Dataset entries:
#####

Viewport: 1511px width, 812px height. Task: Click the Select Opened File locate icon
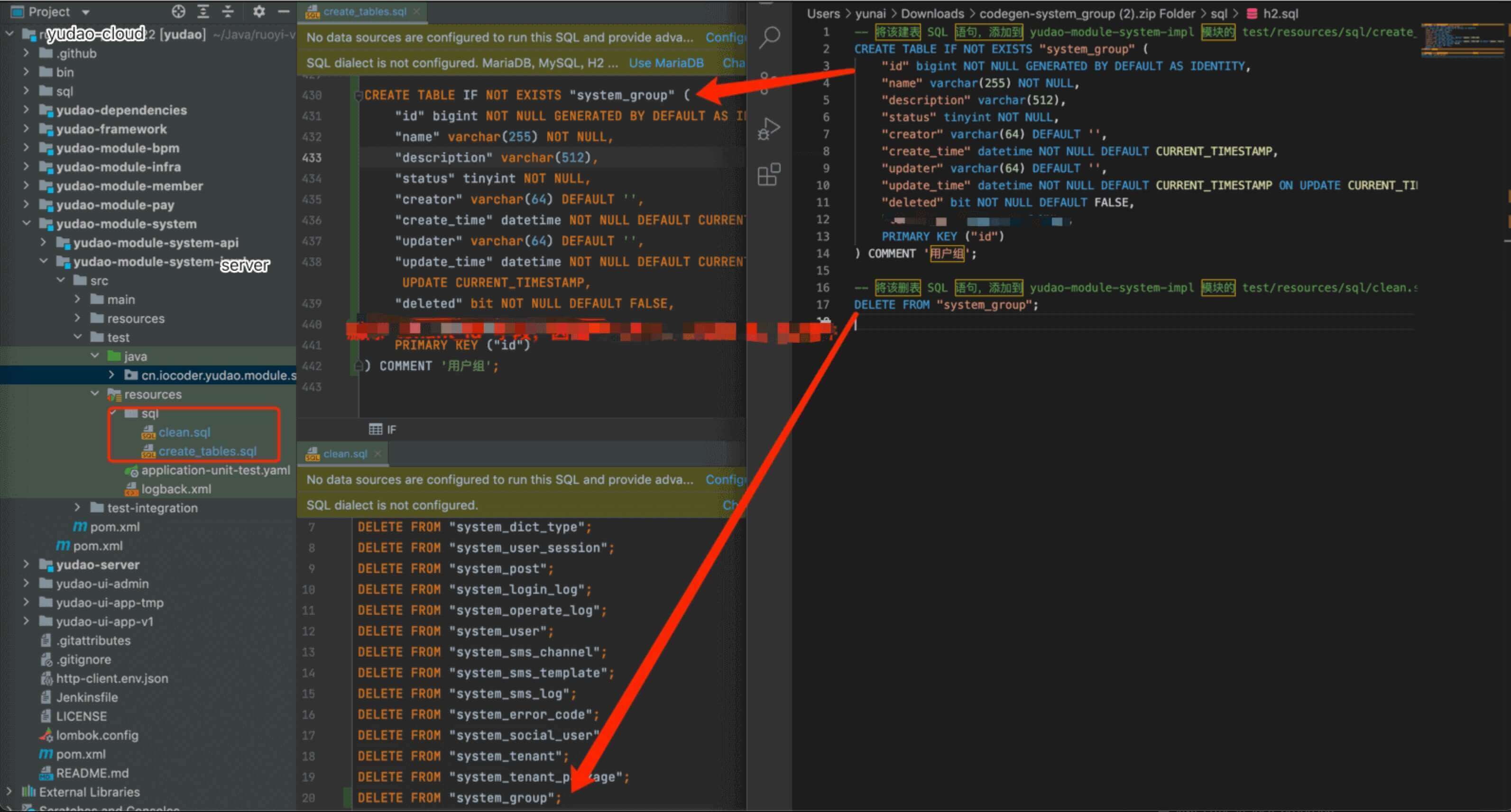pyautogui.click(x=178, y=11)
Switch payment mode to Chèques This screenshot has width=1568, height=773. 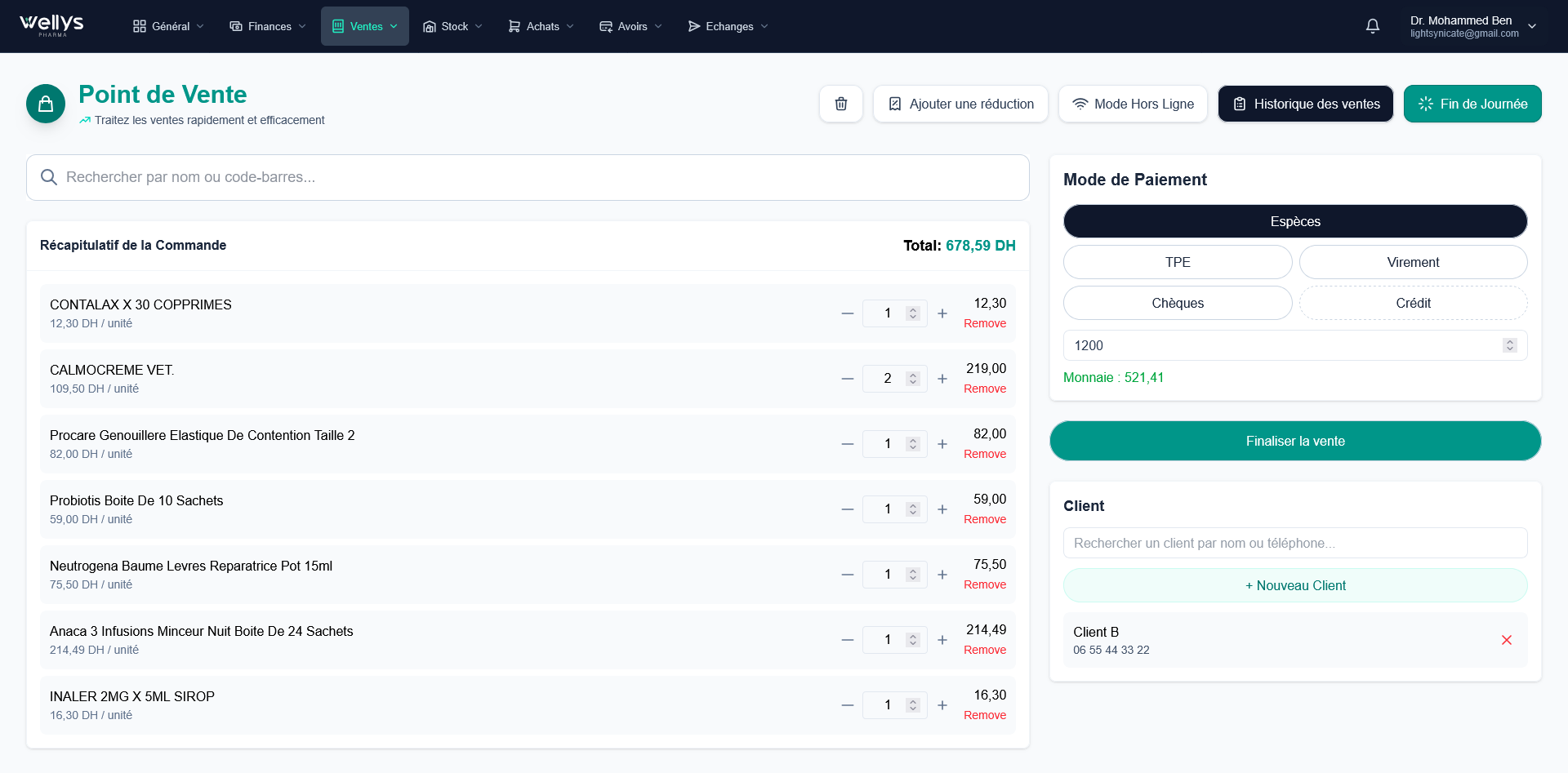coord(1177,303)

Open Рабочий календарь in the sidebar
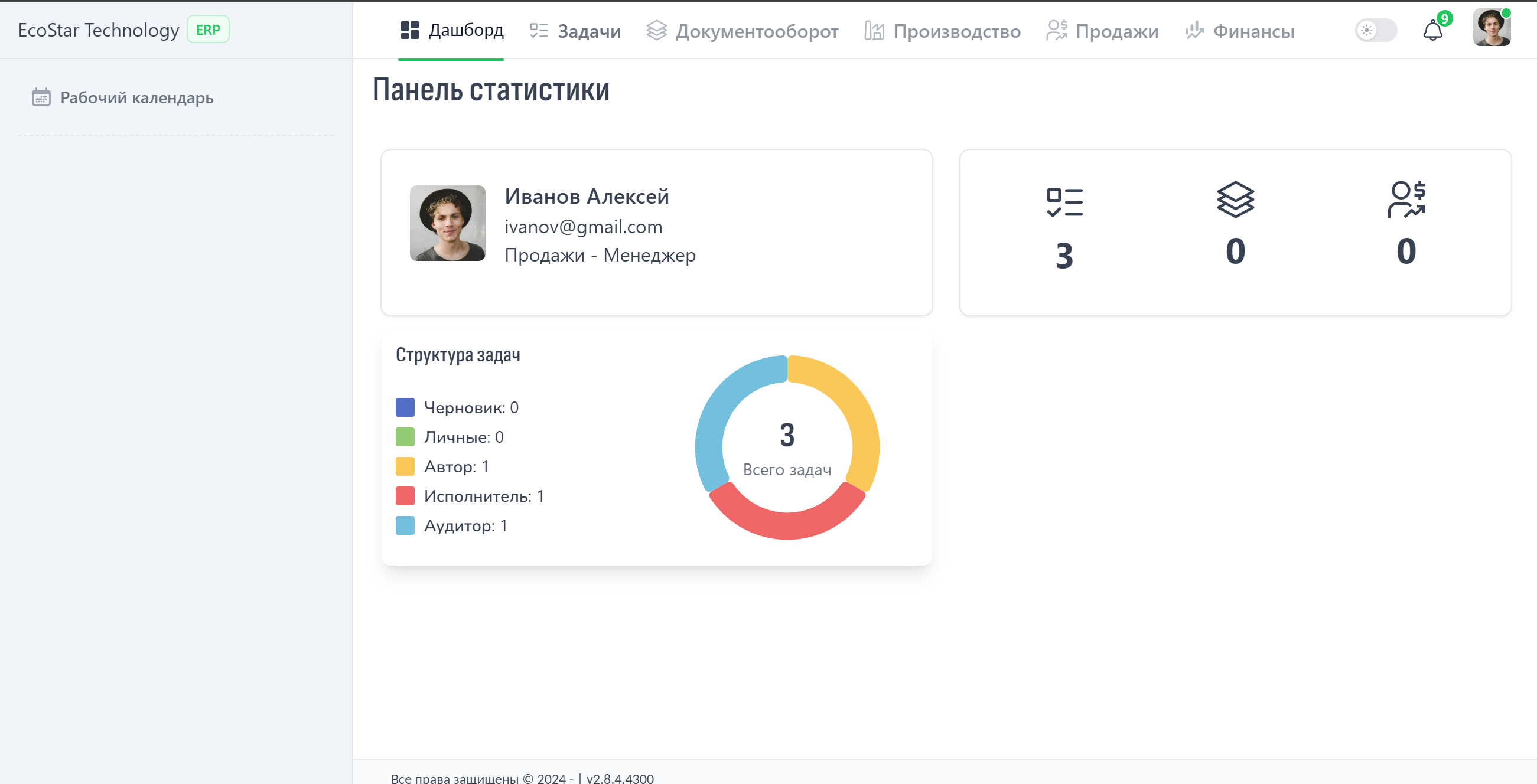[x=135, y=98]
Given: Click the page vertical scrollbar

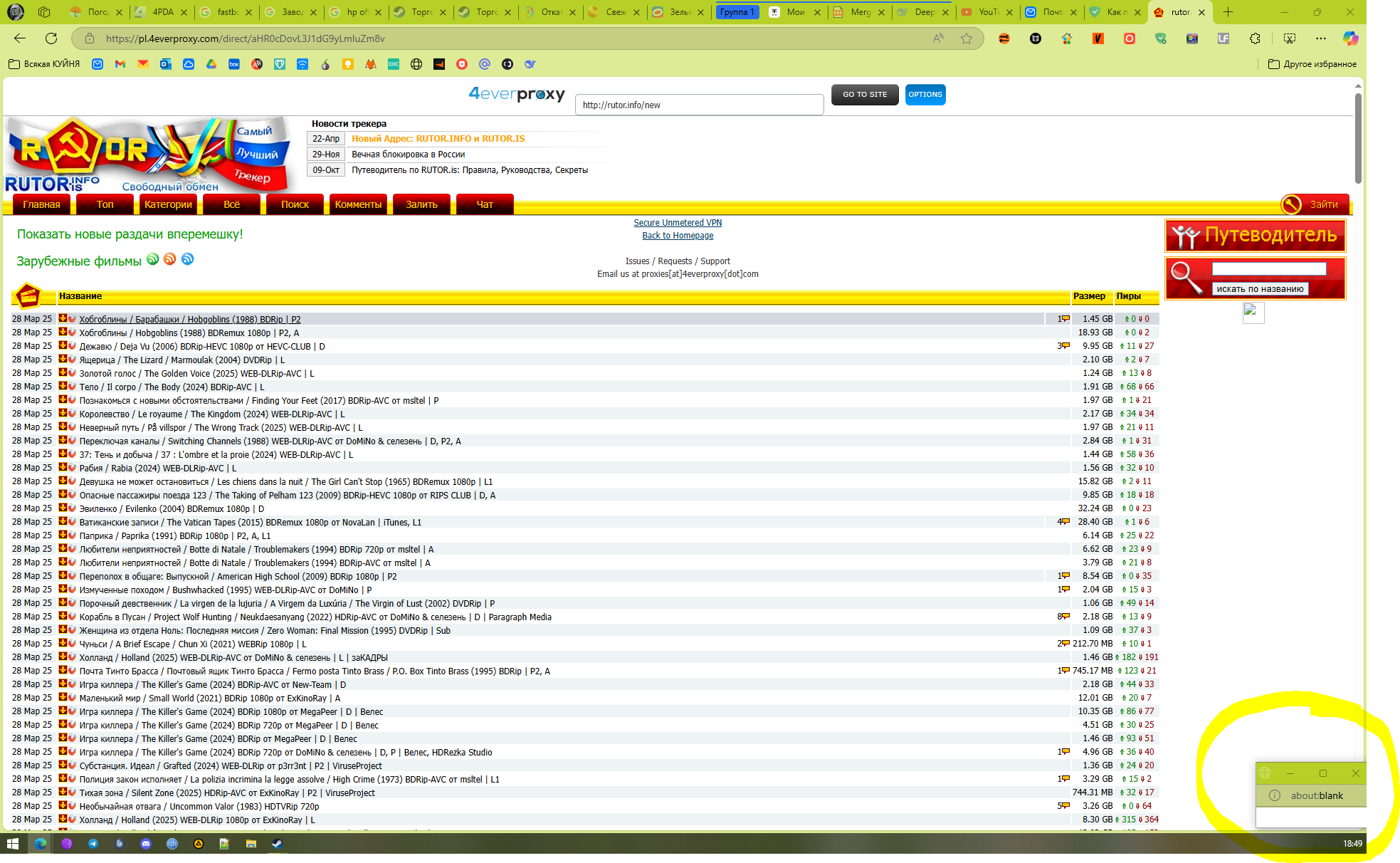Looking at the screenshot, I should tap(1358, 139).
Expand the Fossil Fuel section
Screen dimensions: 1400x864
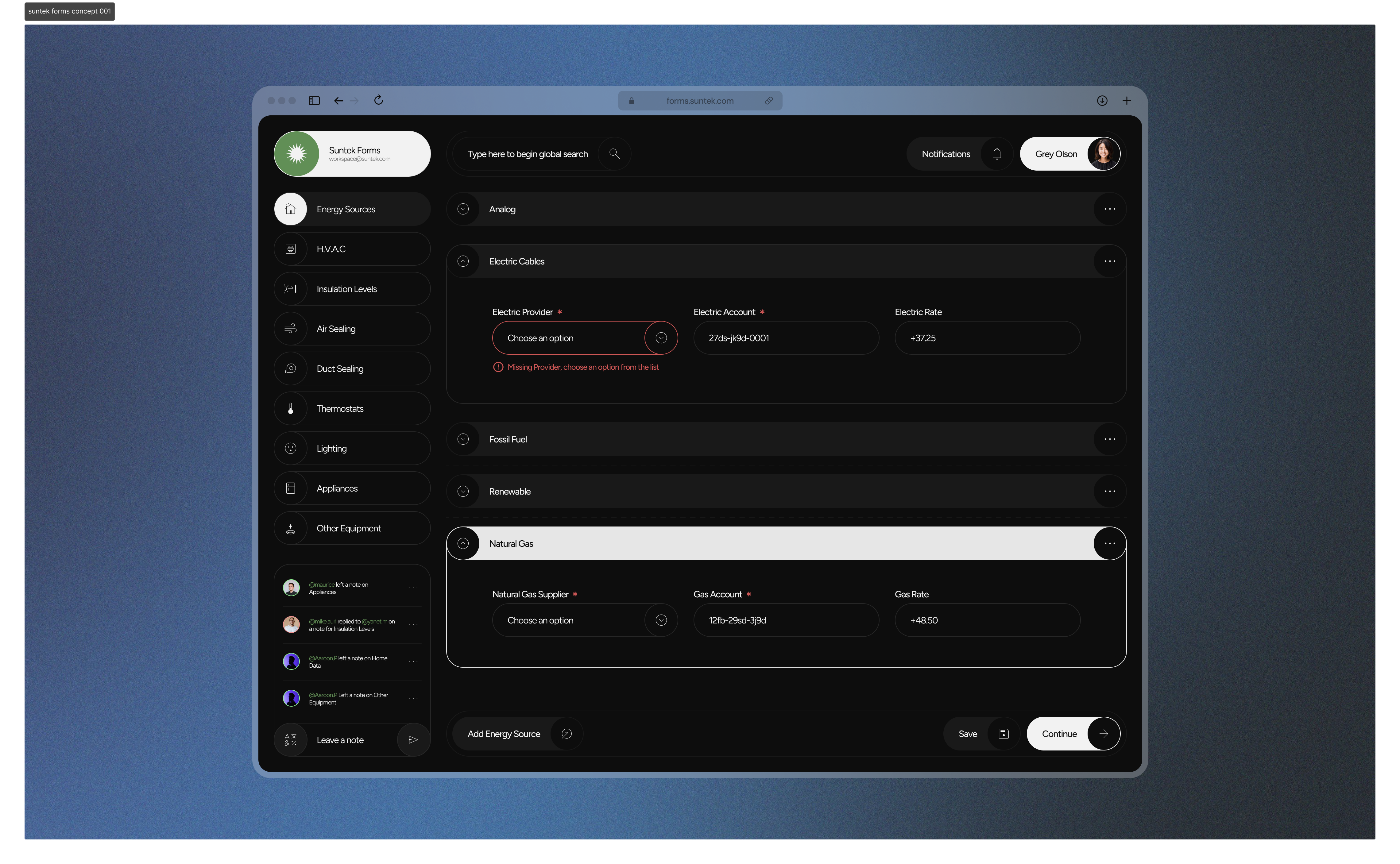(463, 439)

#####

* **Assigned task**
Which lines run from the one containing "Given: Click the page vertical scrollbar" to the end of the data above? Set down those lines exactly, and only those, without any pictures.

* **Result for this exercise**
Given: Click the page vertical scrollbar

Looking at the screenshot, I should tap(1358, 139).
Expand the Fossil Fuel section
Screen dimensions: 1400x864
(463, 439)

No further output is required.